In the 1970s and 1980s, large numbers of polygamous immigrants arrived in France, and their marriages that were performed abroad were generally recognized by France.
Since 1993, France no longer recognizes second spouses in marriages performed abroad (before that date, visas were granted freely to family members of immigrants).

The Economist estimates that in France, 200,000 people live in 16,000 to 20,000 polygamous families, almost all of them Muslims of North or central African heritage. Several politicians stated that they perceived polygamy as a contributing cause of the 2005 French riots.
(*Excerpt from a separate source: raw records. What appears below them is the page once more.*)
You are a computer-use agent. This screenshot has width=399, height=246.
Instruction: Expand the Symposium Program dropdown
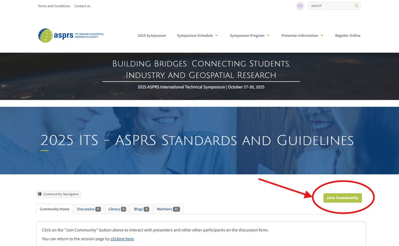click(x=250, y=35)
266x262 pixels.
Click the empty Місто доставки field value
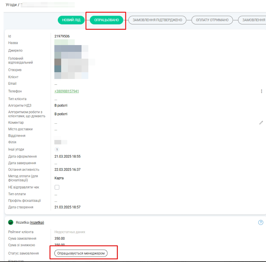[x=56, y=129]
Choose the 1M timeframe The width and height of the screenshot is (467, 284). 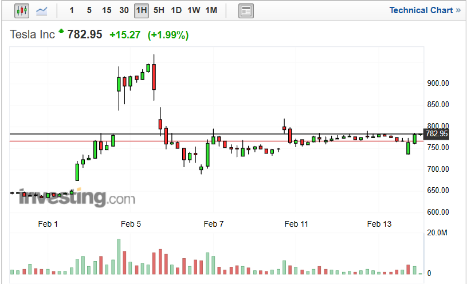pyautogui.click(x=211, y=10)
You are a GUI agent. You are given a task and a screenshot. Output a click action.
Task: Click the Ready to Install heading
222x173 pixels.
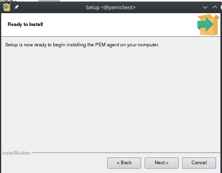point(25,24)
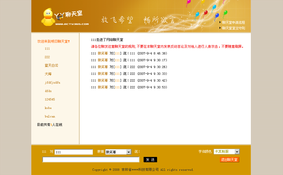Choose user 蓝天白云 from the sidebar
The width and height of the screenshot is (283, 175).
tap(51, 65)
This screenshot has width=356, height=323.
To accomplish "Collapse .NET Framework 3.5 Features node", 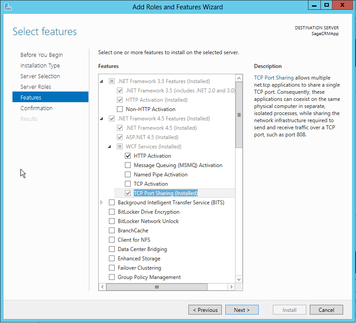I will click(102, 81).
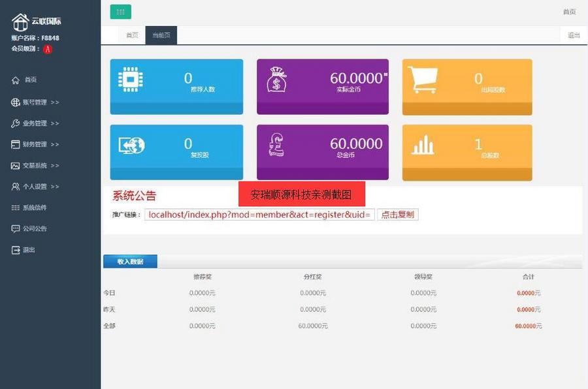Click the shopping cart icon on 出局股数 card
Screen dimensions: 588x389
425,80
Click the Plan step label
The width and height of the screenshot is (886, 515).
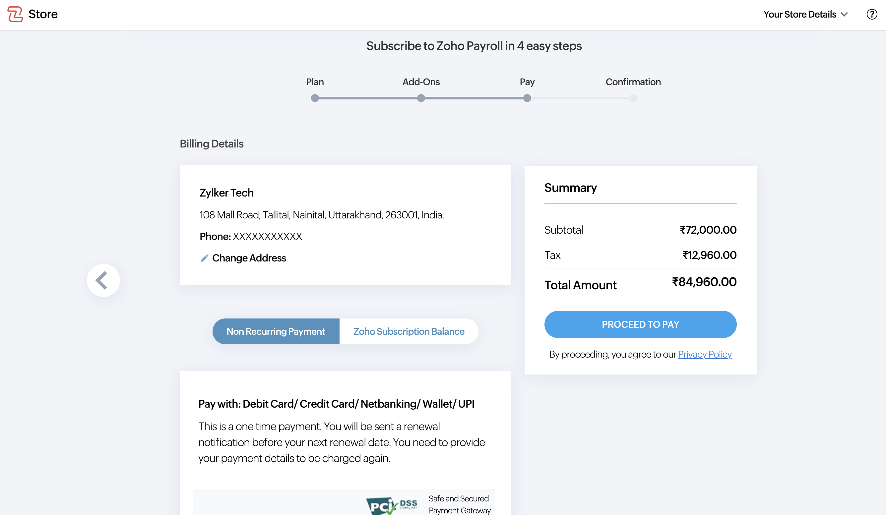tap(315, 82)
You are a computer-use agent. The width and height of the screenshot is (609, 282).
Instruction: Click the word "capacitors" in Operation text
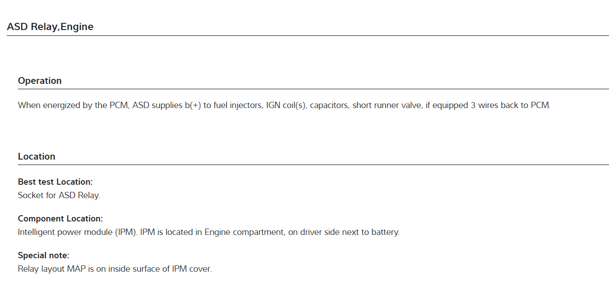point(329,106)
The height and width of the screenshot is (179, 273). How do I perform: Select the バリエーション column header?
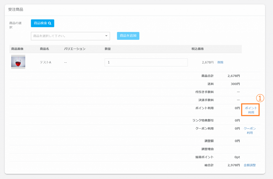click(x=75, y=49)
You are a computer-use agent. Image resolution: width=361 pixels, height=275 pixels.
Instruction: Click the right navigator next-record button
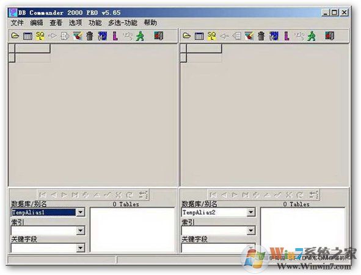tap(235, 195)
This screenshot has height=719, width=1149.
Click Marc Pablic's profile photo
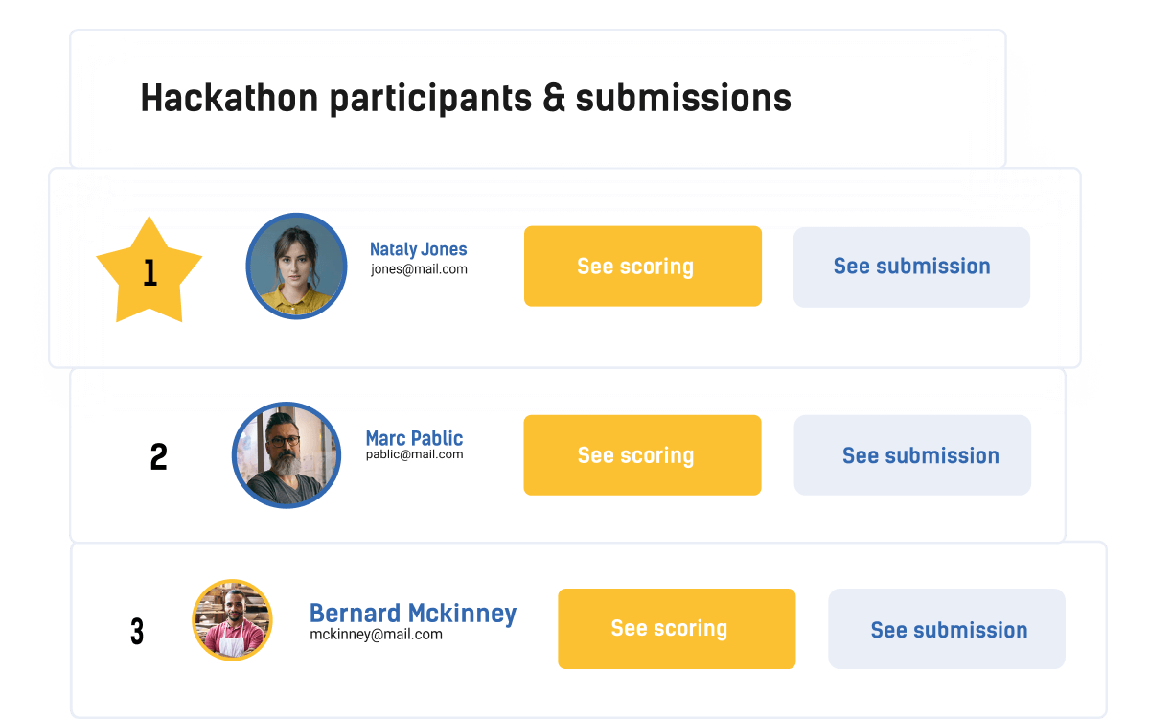(287, 454)
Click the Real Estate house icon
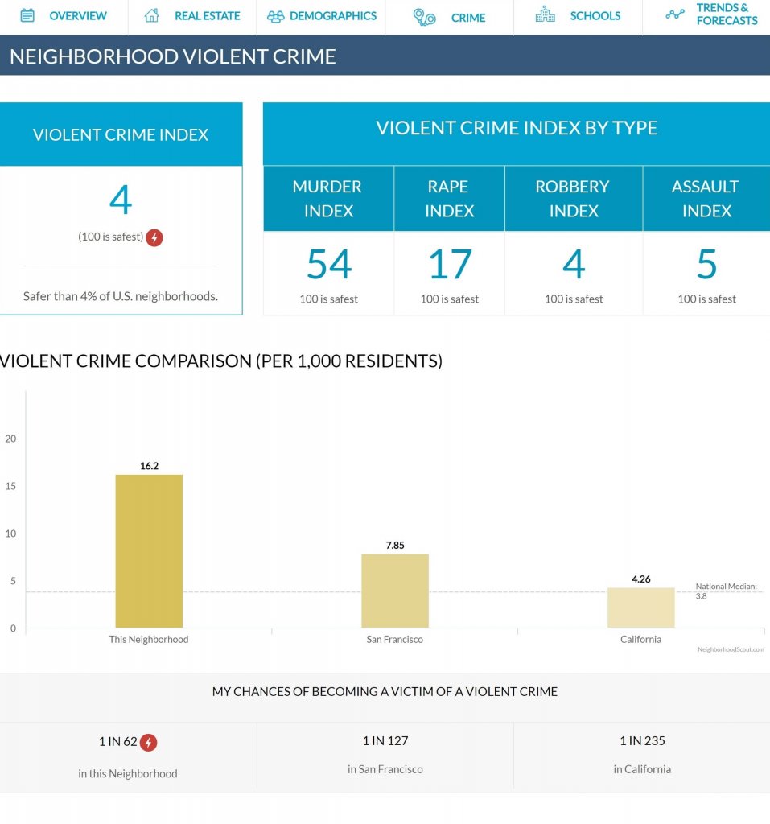 151,15
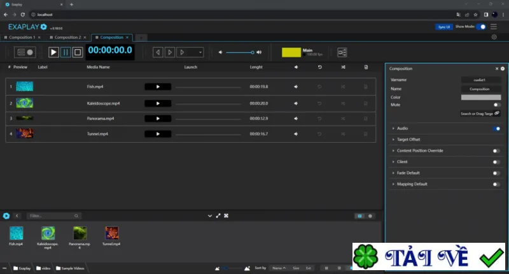Click the Pause transport button
The image size is (509, 274).
click(x=66, y=52)
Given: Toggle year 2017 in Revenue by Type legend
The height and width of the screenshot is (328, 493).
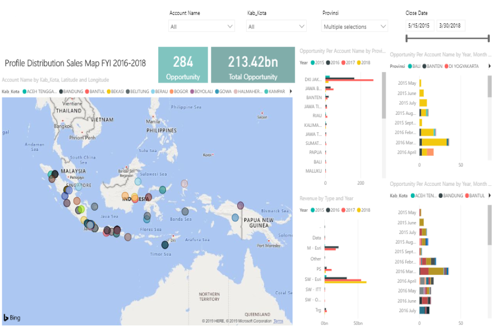Looking at the screenshot, I should 344,210.
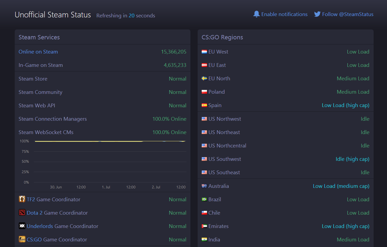The height and width of the screenshot is (247, 387).
Task: Enable notifications link
Action: coord(284,14)
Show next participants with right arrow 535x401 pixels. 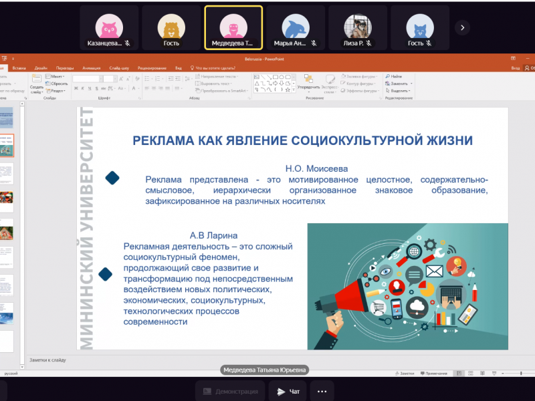pyautogui.click(x=461, y=27)
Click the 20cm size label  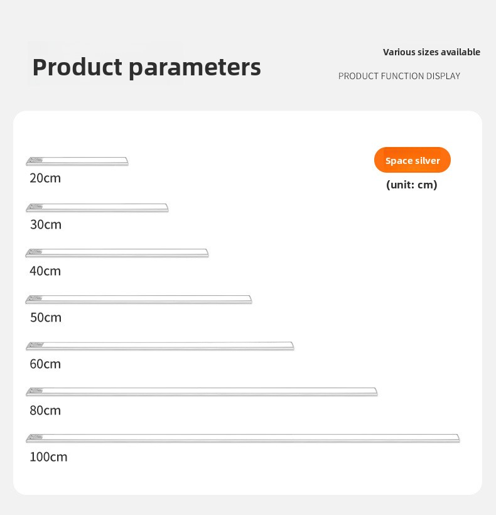[x=45, y=178]
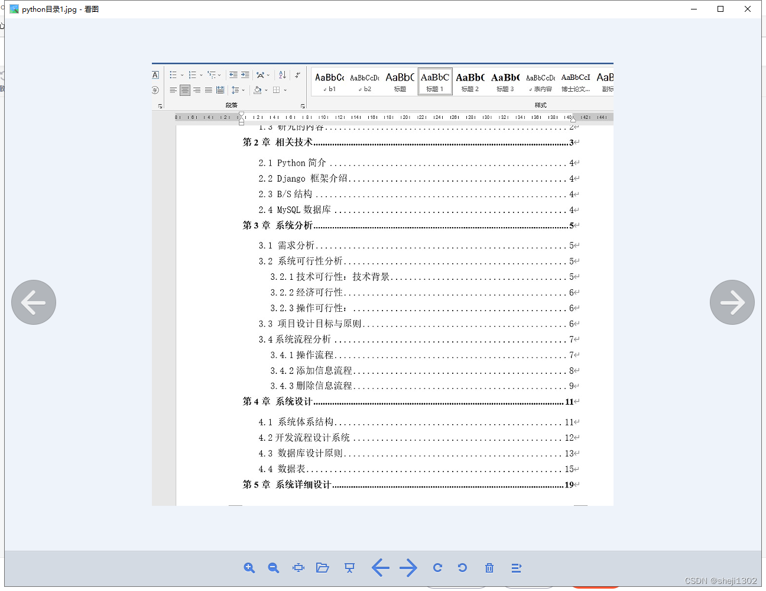Rotate the image counterclockwise
766x591 pixels.
(463, 567)
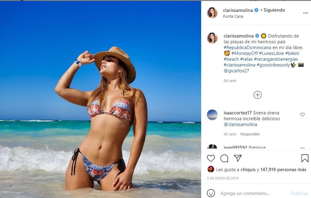Open Punta Cana location link
This screenshot has width=311, height=198.
233,16
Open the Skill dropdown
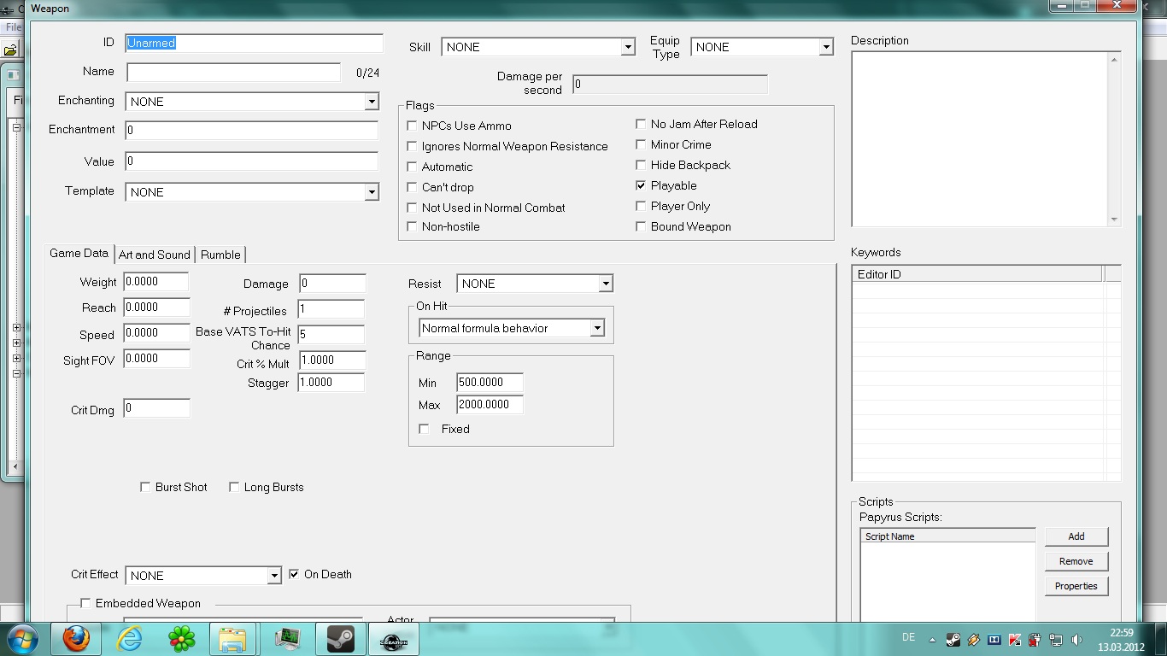This screenshot has width=1167, height=656. point(628,47)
== Islam and polygamy in France ==
The issue of polygamy in France is tied to the topics of Islam in France, immigration to France, and the French colonial empire in Muslim majority countries. Polygamy, along with the burqa, forced marriages and female genital mutilation, has been the subject of political controversy in France in the context of debates about immigration.

After a Muslim woman was arrested by French police for wearing a face-covering veil while driving, Interior Minister Brice Hortefeux sought to remove her husband's citizenship due to allegations of polygamy. The husband, Algerian-born Lies Hebbadj, responded "If we are stripped of nationality, for having mistresses... then there would be a lot of French people stripped of nationality. As far as I know, mistresses are not forbidden, neither in France, nor in Islam."

In December 2020, Prime Minister Emmanuel Macron's cabinet introduced a draft bill addressing polygamy as a response to perceived Islamic radicalism. The bill would deny immigrants French residency in France if they were found to be polygamous, and future marriages would be canceled if authorities conclude that they were forced. In February 2021, the French National Assembly passed the bill.

== Mayotte ==
Polygamy was legal in the French island territory of Mayotte until 2009. This changed, however, when 95% of Mayotte citizens voted on March 29, 2009 to become the 101st department of France. As a result, the island was forced to bar all forms of polygamous unions and other forms of practices that "contradict with French culture", including child marriages. The island was consequently required to disallow recognizing polygamy by 2011, when the vote became effective.